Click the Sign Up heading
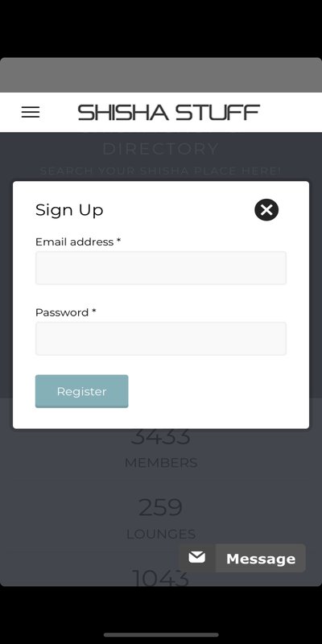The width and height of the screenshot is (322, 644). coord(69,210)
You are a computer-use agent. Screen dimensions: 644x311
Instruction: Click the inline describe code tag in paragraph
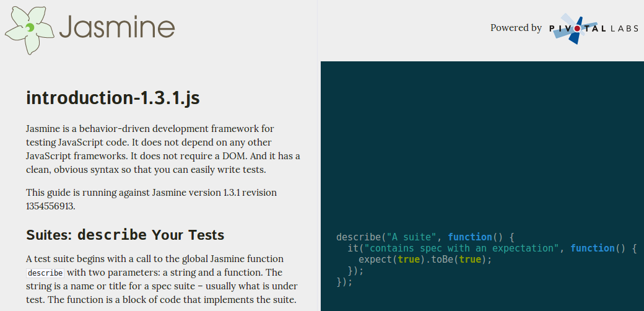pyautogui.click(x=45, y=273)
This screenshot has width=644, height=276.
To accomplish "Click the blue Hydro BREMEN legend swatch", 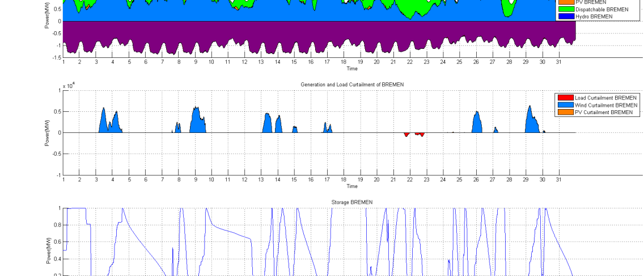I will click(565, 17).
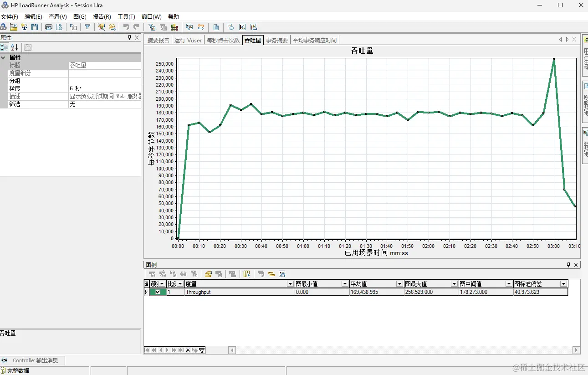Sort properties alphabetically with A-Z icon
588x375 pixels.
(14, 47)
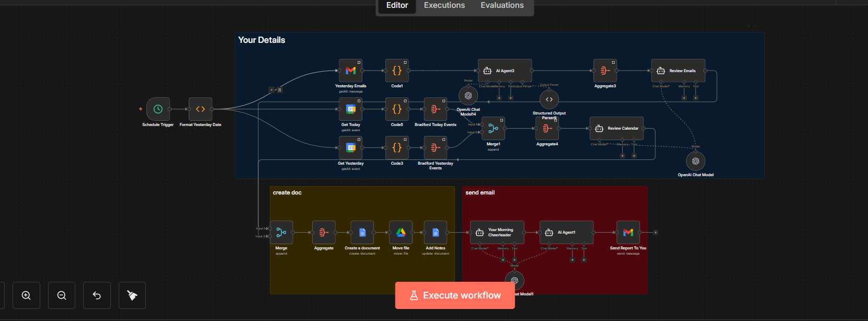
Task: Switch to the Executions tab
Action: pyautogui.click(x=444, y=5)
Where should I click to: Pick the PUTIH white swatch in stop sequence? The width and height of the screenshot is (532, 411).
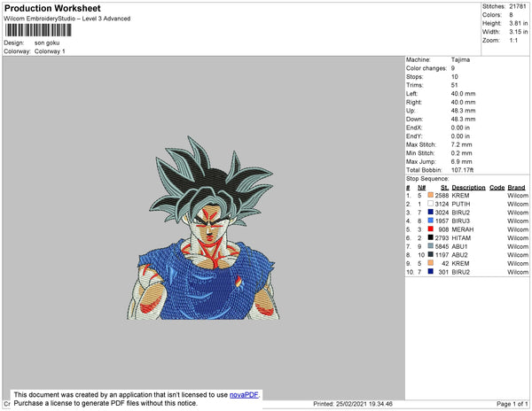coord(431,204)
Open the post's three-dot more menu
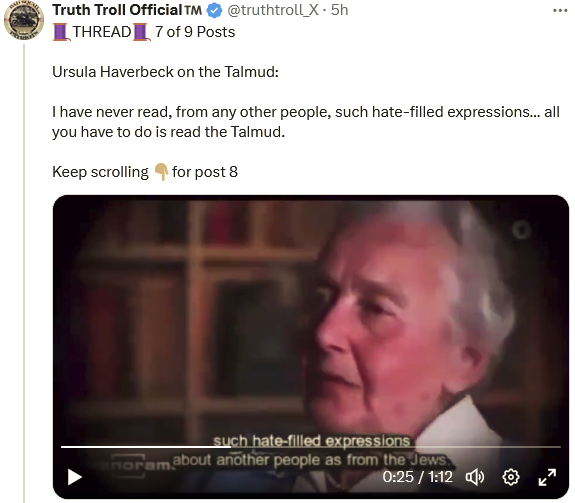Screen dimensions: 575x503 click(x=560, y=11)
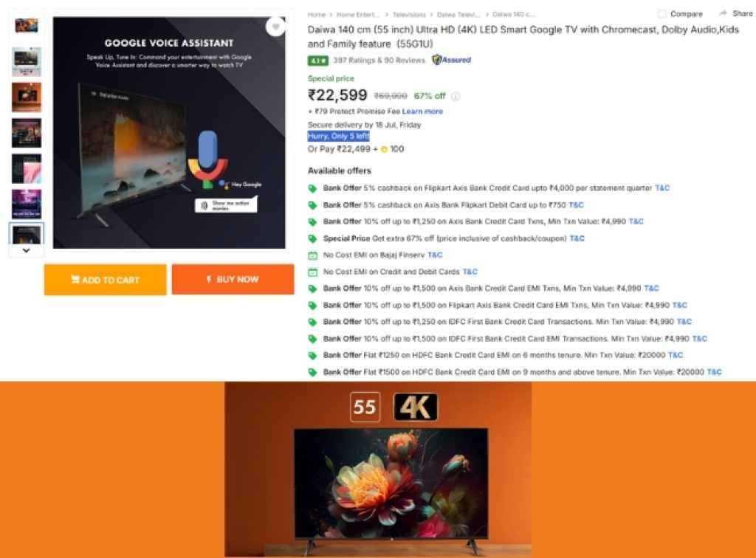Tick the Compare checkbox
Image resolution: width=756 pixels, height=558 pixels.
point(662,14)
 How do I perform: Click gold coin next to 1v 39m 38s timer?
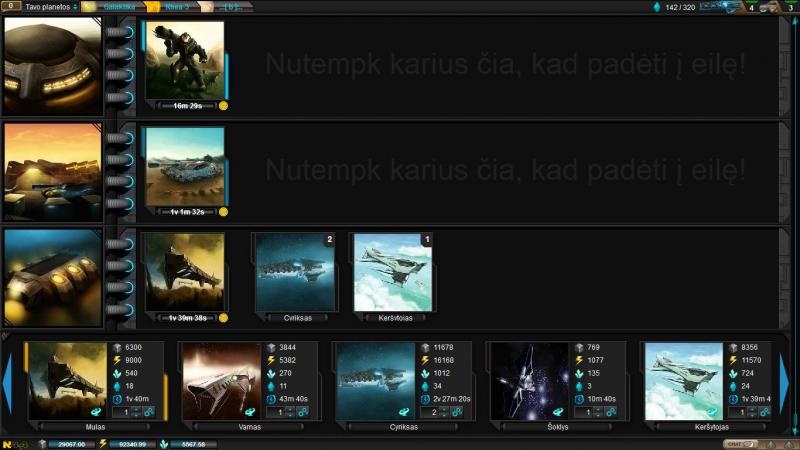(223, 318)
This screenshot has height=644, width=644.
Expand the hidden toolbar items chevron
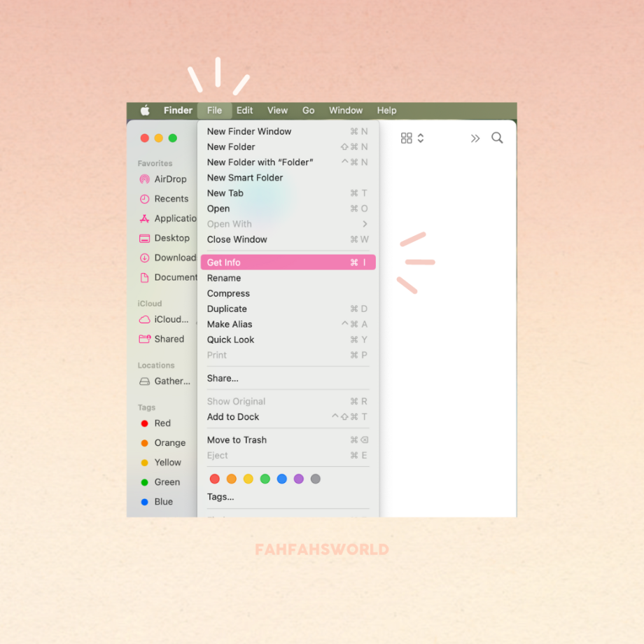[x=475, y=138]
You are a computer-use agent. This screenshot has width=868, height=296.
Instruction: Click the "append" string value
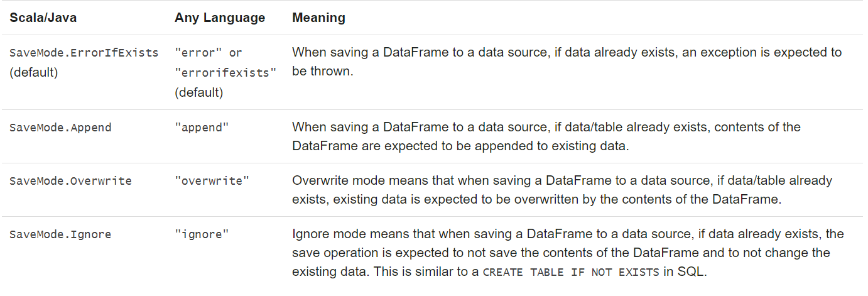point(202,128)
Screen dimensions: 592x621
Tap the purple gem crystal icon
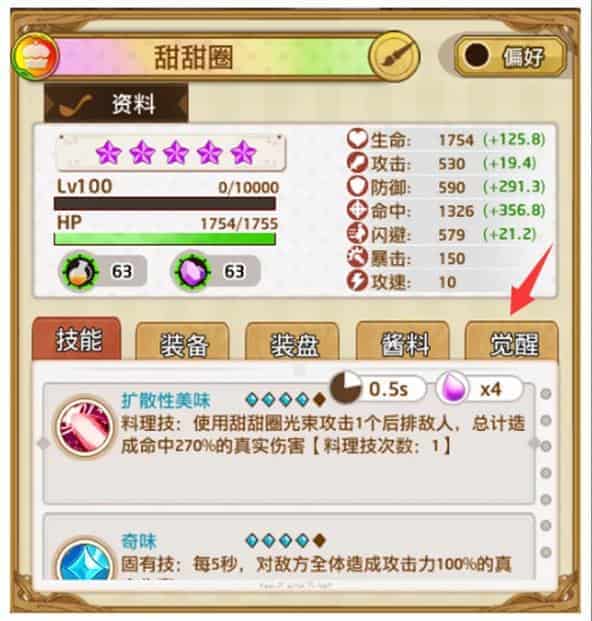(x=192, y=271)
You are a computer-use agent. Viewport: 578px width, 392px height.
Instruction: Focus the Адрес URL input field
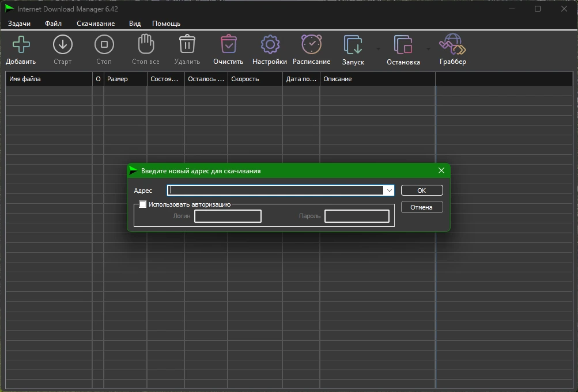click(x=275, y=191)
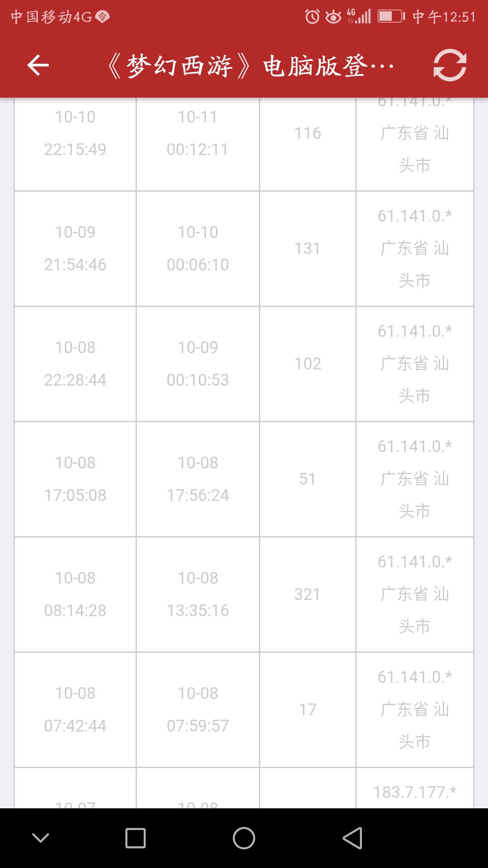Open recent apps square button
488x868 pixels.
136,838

--

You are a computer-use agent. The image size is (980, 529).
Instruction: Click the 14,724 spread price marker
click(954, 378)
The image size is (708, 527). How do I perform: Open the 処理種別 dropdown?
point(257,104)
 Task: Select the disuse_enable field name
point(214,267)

==

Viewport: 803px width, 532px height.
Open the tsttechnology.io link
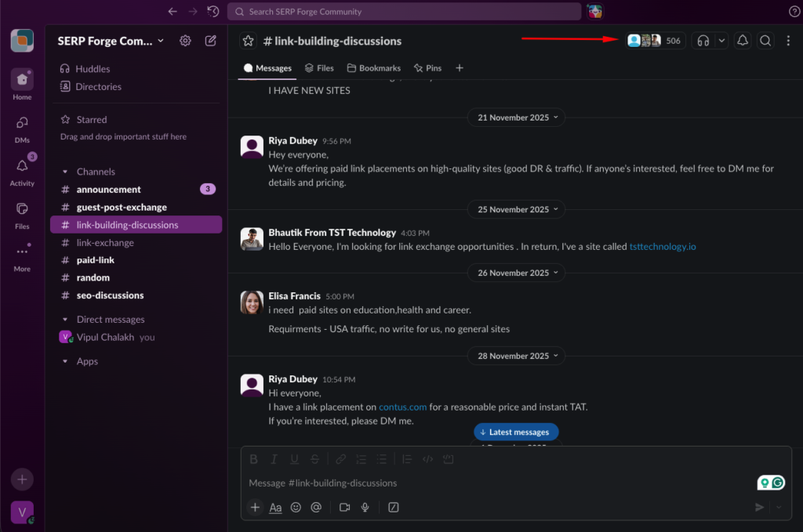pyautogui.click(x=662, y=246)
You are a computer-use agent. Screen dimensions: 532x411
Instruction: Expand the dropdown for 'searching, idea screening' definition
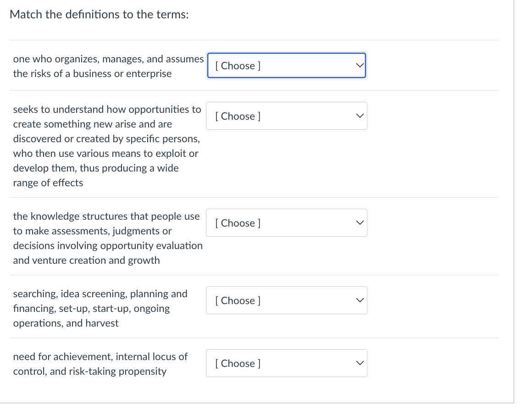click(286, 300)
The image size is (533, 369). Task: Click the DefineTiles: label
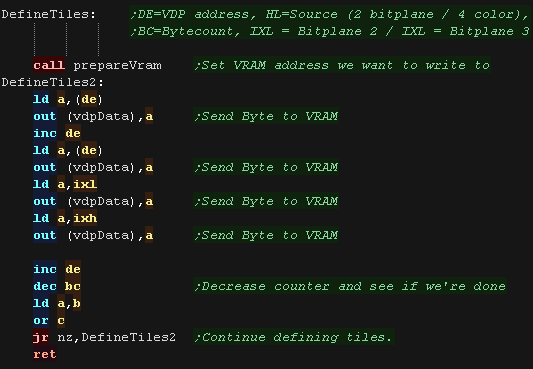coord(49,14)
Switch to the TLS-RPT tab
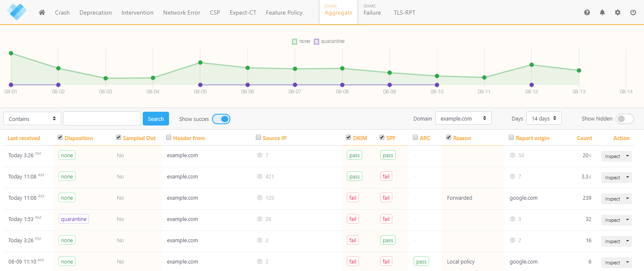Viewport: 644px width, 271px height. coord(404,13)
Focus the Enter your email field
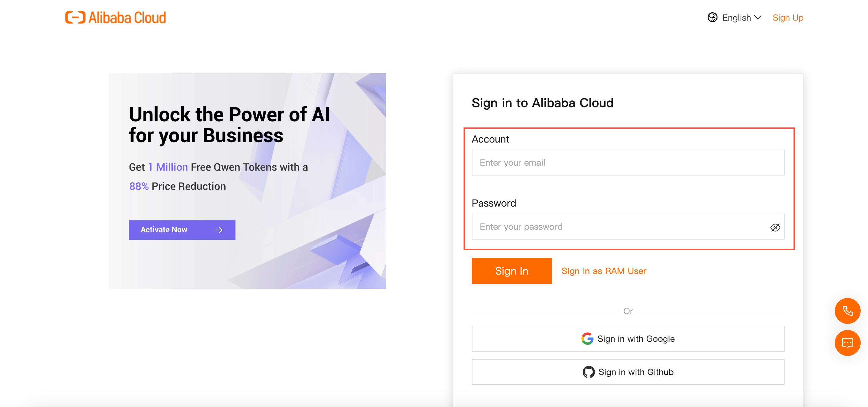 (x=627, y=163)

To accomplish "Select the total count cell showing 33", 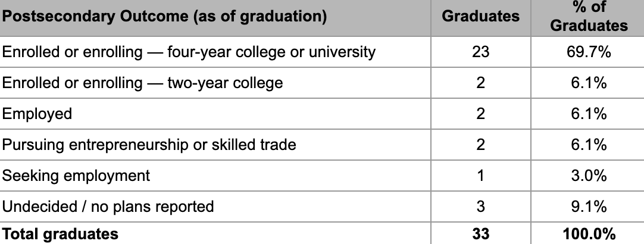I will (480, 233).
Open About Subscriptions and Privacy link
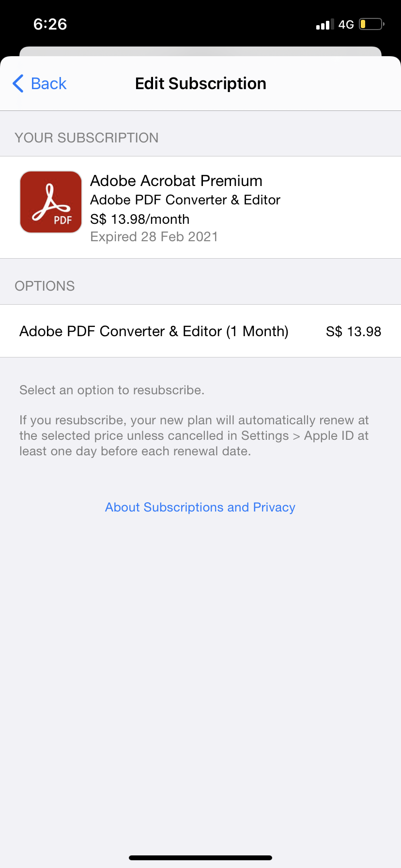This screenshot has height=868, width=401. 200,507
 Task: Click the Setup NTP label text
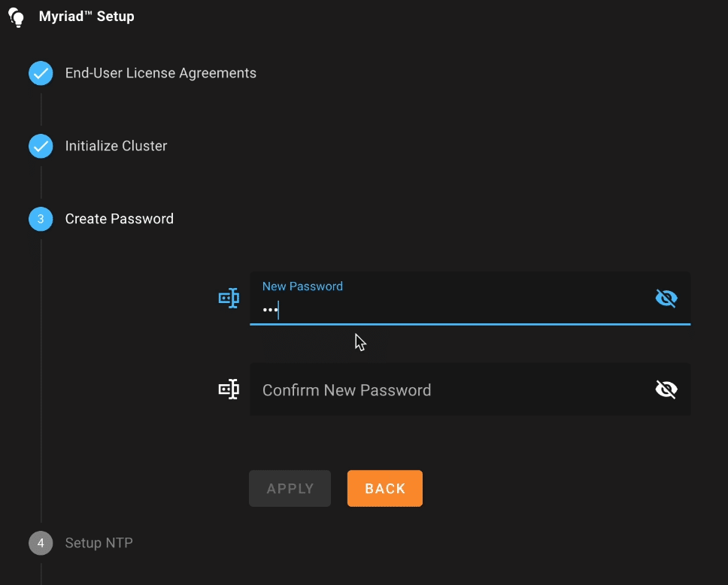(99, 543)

### Task prompt
Could you give the entries again from the line containing "You are a computer-use agent. The" through the line containing "point(214,267)", swapping "dropdown" for "selector" and leaving all else untouched?

### Right answer
You are a computer-use agent. The image size is (980, 529).
Instruction: Click the 14,724 spread price marker
click(954, 378)
The image size is (708, 527). How do I perform: Open the 処理種別 selector?
point(257,104)
 Task: Select the disuse_enable field name
point(214,267)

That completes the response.